Воин не парился, он просто вонзил его мне в шею и вдавил поршень. Было больно, не так конечно, как с рукой или ногой, которую я даже не видел, но в глазах снова потемнело. Эффект длился недолго: буквально через минуту, вместо ломящей, нестерпимой боли, я ощущал пульсирующее покалывание, а ещё очень сильно захотелось спать…
— Эй, ты как? — кто-то уже второй раз тормошил меня за плечо. — Живой хоть, братан? Ну ты здоров спать!
— Я не знаю, кто ты, но иди нахуй! — не открывая глаз, ответил я.
— П-хах, дела-а-а, — прозвучала до боли знакомая фраза, а затем я вдруг вспомнил всё, что со мной произошло, и резко подорвался. — Тихо ты, тихо, все капельницы порвёшь!
— Чё? А?! Где мы? — я попытался осмотреться, но место не узнал.
Какая-то огромная палатка, ну в пределах понимания слова «палатка». Эта имела размеры, ну не знаю даже, теплицы что ли? Впрочем, каркас, на который натянули брезентовый тент, действительно походил на садовое строение. Я лежал на каких-то нарах, наспех сколоченных из грубых досок, однако поверх бросили тощий матрац. И после недели, проведённой на бетонном полу, он казался мне пуховой периной.
— Медсанчасть это, — дав мне пару секунд на осознание, ответил Рустам. — Военные пришли, всех уродов положили. На месте концлагеря сейчас полевое расположение.

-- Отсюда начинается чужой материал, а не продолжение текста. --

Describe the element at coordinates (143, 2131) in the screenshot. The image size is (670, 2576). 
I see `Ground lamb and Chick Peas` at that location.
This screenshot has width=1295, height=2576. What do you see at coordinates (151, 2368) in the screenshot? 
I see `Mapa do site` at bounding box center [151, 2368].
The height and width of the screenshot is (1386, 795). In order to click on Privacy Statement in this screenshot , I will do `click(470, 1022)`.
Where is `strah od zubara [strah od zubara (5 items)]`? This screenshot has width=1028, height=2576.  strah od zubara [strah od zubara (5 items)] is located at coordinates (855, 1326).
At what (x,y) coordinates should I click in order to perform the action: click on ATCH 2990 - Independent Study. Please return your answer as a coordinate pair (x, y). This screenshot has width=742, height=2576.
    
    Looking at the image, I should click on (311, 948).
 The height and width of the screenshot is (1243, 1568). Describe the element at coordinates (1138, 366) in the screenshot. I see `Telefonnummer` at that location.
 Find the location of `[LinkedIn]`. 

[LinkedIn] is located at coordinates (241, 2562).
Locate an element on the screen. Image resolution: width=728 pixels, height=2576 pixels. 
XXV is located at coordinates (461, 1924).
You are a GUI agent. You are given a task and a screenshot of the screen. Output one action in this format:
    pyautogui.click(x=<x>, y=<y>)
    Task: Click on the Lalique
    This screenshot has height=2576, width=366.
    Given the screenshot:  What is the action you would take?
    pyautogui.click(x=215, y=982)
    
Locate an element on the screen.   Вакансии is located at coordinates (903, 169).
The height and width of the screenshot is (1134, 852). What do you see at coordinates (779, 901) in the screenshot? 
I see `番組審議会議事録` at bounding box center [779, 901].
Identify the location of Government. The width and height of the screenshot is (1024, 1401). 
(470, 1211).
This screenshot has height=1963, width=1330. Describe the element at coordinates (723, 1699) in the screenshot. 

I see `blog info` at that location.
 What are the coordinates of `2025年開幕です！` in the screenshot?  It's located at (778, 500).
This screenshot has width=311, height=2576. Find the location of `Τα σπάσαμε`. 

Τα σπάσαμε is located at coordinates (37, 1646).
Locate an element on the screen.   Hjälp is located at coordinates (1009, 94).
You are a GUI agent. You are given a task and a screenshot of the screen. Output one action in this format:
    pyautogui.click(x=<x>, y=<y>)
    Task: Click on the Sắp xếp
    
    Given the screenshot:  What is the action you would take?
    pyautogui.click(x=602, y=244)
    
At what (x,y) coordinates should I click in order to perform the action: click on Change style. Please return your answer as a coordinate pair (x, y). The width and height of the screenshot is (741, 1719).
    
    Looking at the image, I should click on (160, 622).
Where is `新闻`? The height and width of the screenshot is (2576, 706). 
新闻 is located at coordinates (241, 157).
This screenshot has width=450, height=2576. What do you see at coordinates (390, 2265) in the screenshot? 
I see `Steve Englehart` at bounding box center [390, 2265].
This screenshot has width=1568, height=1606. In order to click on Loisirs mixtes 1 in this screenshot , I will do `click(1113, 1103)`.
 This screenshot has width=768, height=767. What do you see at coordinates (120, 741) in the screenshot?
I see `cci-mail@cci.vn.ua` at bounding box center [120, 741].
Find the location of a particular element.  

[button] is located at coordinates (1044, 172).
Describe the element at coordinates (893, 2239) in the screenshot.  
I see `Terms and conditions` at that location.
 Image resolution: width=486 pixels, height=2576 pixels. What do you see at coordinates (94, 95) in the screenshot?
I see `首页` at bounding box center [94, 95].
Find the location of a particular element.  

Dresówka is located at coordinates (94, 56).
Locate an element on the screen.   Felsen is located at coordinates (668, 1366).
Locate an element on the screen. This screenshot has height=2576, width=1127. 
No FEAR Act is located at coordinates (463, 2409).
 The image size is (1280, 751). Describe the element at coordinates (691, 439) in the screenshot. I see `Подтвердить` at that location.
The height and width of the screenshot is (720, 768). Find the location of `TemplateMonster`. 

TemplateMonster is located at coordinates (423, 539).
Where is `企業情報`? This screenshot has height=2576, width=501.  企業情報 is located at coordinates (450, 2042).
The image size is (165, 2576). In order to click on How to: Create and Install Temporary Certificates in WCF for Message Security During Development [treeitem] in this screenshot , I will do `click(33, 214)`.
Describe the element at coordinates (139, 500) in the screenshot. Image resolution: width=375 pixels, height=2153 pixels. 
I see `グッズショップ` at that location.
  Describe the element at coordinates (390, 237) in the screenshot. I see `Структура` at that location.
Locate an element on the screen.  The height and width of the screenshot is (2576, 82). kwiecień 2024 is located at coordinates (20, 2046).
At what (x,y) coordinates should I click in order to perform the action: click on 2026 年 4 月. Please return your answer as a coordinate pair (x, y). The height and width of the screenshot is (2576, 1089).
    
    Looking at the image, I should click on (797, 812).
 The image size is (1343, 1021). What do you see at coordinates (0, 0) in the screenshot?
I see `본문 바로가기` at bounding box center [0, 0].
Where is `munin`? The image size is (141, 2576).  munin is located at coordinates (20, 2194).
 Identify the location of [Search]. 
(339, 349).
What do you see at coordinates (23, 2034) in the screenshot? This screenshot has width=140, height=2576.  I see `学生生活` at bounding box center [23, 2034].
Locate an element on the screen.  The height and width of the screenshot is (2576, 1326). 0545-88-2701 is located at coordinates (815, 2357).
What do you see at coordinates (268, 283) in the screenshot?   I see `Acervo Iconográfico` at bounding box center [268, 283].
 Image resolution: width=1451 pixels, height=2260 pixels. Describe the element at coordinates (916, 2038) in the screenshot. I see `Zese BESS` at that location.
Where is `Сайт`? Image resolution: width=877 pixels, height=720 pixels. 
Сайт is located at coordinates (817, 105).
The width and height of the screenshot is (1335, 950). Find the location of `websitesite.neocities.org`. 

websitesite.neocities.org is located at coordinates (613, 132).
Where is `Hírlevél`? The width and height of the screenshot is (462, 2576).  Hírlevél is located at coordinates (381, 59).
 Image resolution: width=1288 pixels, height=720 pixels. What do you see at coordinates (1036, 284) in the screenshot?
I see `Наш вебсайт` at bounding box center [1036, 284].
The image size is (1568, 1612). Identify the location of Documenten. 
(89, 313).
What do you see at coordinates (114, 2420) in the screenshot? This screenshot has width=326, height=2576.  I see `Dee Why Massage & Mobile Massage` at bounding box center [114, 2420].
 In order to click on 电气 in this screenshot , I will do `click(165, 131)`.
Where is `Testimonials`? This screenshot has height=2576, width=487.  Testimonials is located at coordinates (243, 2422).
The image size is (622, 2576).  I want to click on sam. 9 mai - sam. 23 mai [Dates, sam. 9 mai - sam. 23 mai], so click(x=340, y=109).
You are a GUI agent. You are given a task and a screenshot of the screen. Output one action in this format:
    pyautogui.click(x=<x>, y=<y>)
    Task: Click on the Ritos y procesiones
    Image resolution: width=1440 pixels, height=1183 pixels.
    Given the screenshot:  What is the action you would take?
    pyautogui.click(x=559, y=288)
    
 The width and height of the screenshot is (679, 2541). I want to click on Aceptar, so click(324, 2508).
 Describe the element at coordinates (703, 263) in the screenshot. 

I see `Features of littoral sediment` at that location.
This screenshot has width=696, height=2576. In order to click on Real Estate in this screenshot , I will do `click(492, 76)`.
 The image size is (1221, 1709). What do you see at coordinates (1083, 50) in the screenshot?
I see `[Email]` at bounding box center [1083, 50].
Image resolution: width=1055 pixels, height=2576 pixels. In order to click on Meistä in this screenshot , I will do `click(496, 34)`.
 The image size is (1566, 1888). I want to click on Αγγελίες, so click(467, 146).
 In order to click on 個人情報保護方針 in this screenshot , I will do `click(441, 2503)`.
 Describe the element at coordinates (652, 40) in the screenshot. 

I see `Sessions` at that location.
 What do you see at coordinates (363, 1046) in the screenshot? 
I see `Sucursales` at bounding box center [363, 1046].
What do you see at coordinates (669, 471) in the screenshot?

Говорят, с Москвы идут, уродов почти к Мурому сместили.
— Понятно, — буркнул я. — Ты сам как?
— Да хуёво, — продемонстрировал он мне культю вместо левой ноги. — Они, прежде чем напасть, с беспилотников распределитель обработали.
— Всё-таки распределитель, — усмехнулся я и украдкой бросил взгляд на свою ногу.
— Да не ссы, братан, с тобой нормально всё, лёгкая контузия и пара переломов, — всё-таки моё действие не ускользнуло от внимания Рустама. — Я слышал, врач говорил, что три недели и будешь как новенький. А что распределитель, это да, они нас как мясо для своих держали. Кровь доили и на линию фронта своим отправляли, ну и как рабочую силу, тех, кто покрепче, тоже туда.
— А почему наши ночью напали, ведь днём у нас преимущество, — задал я вполне резонный вопрос.